Navigating to our approved-powershell feed, we can see that the module has been successfully promoted to the feed.

Approved Module

Optional: Configure 'approved-powershell` as the Promotion Target

An alternative option is to configure approved-powershell as specific target to promote to. This way, modules from the unapproved-powershell feed can only be promoted to a singular approved feed that you have specified.
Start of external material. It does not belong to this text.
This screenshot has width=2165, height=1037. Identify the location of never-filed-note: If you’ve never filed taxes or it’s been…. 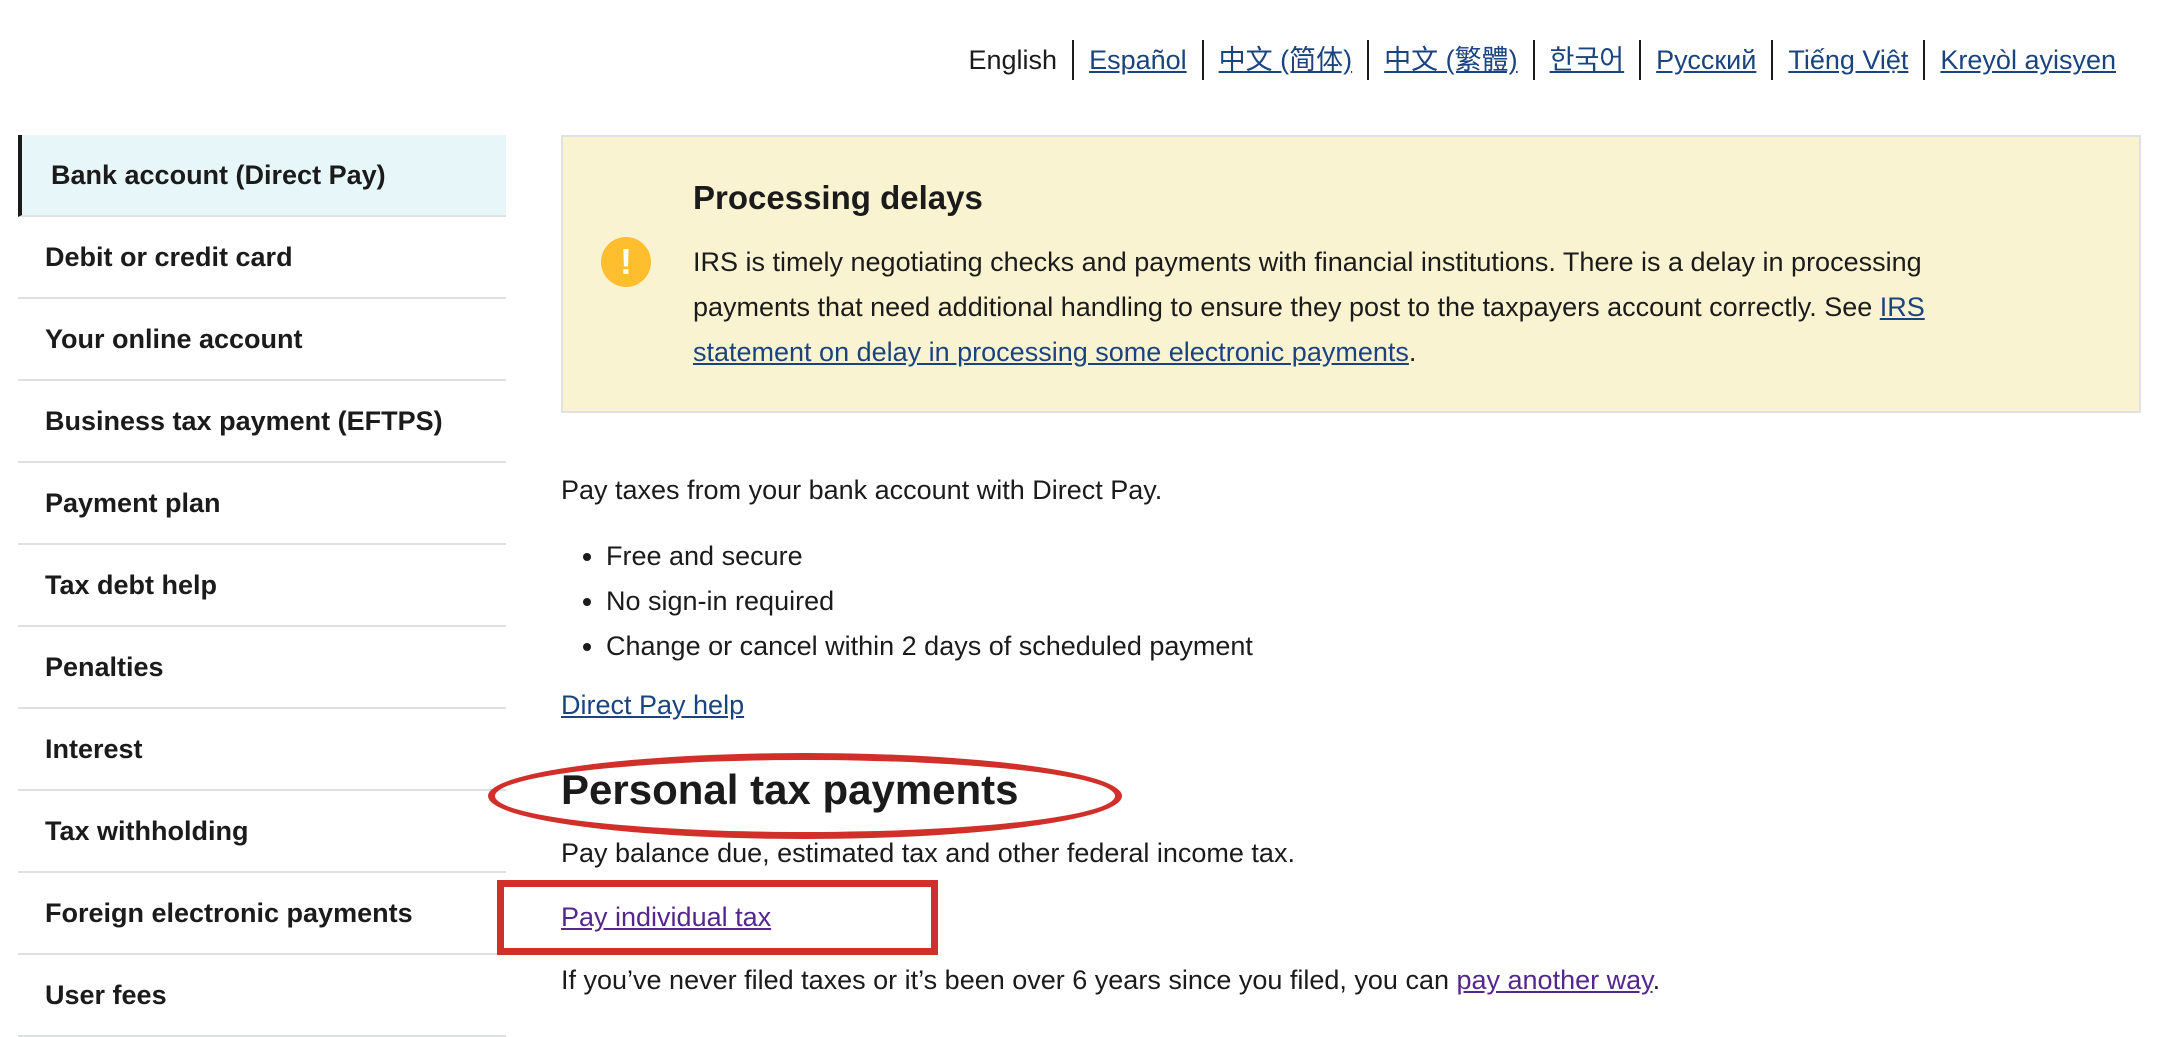
(1110, 980).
To do this, navigate to the "Feed Properties" tab in unapproved-powershell. In the "Other settings" menu navigate to "Promote To Feed" and select "change".

Promote To Feed

Choose your approved-powershell feed from the drop-down menu and select "Save".

Set Feed

Now when promoting packages from your unapproved-powershell feed, you'll only have the option to promote to the specified approved feed.

Approved Feed Options

Step 3: Set Permissions

There are many ways to configure security access controls for uses and groups in ProGet. In this example, we want to permit only network engineers to promote packages in the approved-powershell feed, since they're trained to check the quality, licenses, and vulnerabilities of open-source packages. To ensure this rule, we'll set up a new permission. By default, only administrators have assigned permissions.
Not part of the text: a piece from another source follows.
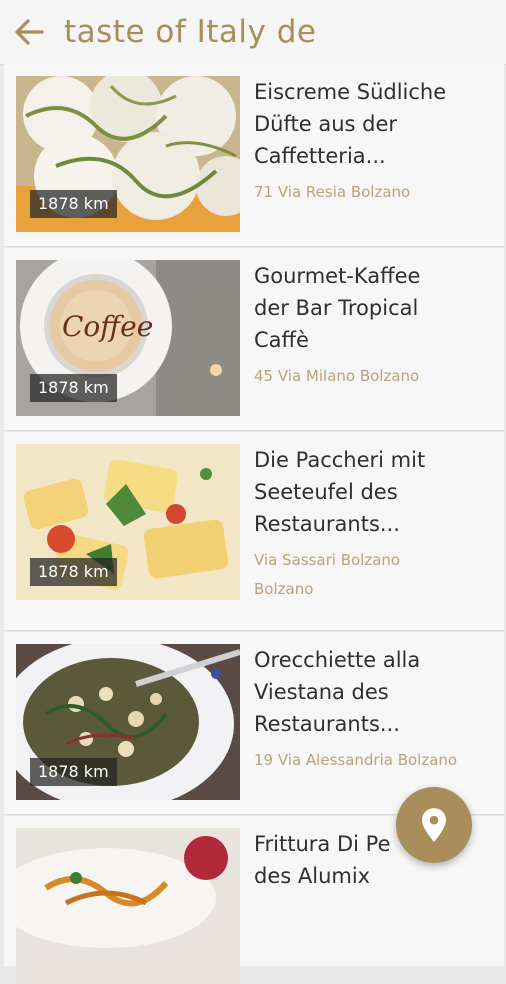  Describe the element at coordinates (128, 154) in the screenshot. I see `ice-cream-photo: 1878 km` at that location. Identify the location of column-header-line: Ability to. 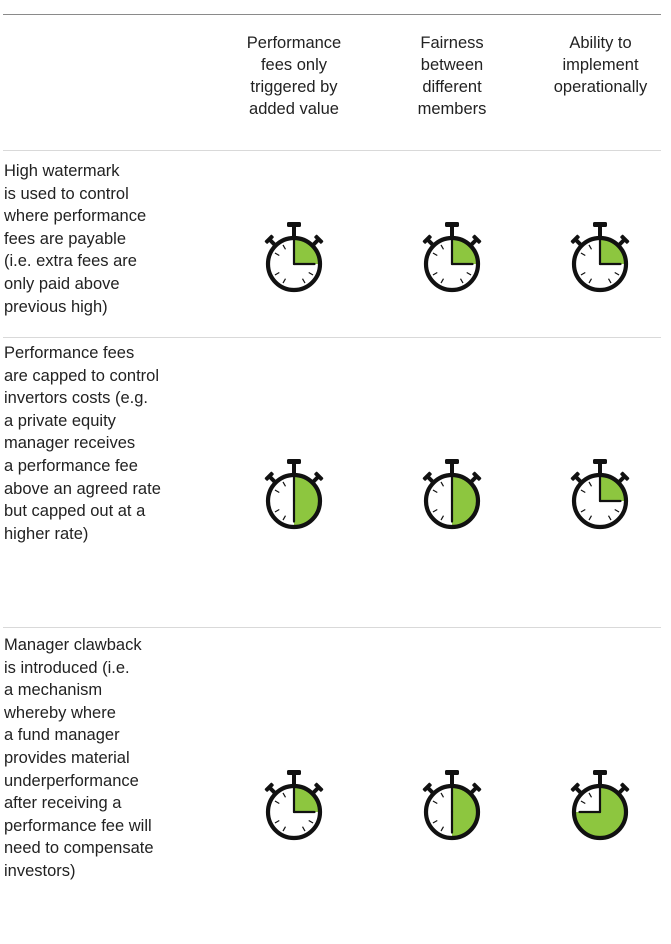
(600, 43).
To start, we navigate to "Settings"> "Manage Security".

Manage Security

We then navigate to the "Tasks / Permissions" tab, listing the currently configured permissions, and select "add permission".

Tasks / Permissions

Next, we will fill out the following dialog to give the "Network Engineers" user group permission to "Promote Packages" from the unapproved-powershell feed.

Permit Engineers

Following the same steps, we will also give the "Operations Team" user group permission to "View and Download" packages from the approved-powershell feed.

Permit Operations

After saving these two privileges, the task overview page looks like this:

Permissions Overview

Step 4: Configure Your Feeds with PowerShell

To use this newly created feed with PowerShell, we first need to find the endpoint URL on the Feed Overview page and register it as a source.

PowerShell Endpoint

To register this endpoint, we'll use the Register-PSRepository cmdlet with the following parameters:

  • -Name - the name of the approved packages feed
  • -SourceLocation - the Endpoint URL of the approved packages feed

We can find the required line already set for us by selecting "Set Up PowerShell" on the right-hand side, which will bring up a dialog we can copy from:

Setup Button

Setup CMD

However, PowerShell will try to pull modules from the PowerShell Gallery, so we need to unregister it using the Unregister-PSRepository cmdlet. That only requires one parameter (Name), which is PSGallery by default.

After that, PowerShell will only use the approved packages feed for modules, without needing to access the public PowerShell Gallery.

Note that, if we want to publish packages to this feed, we'll need to also specify the PublishLocation parameter as well. This would be the same as SourceLocation.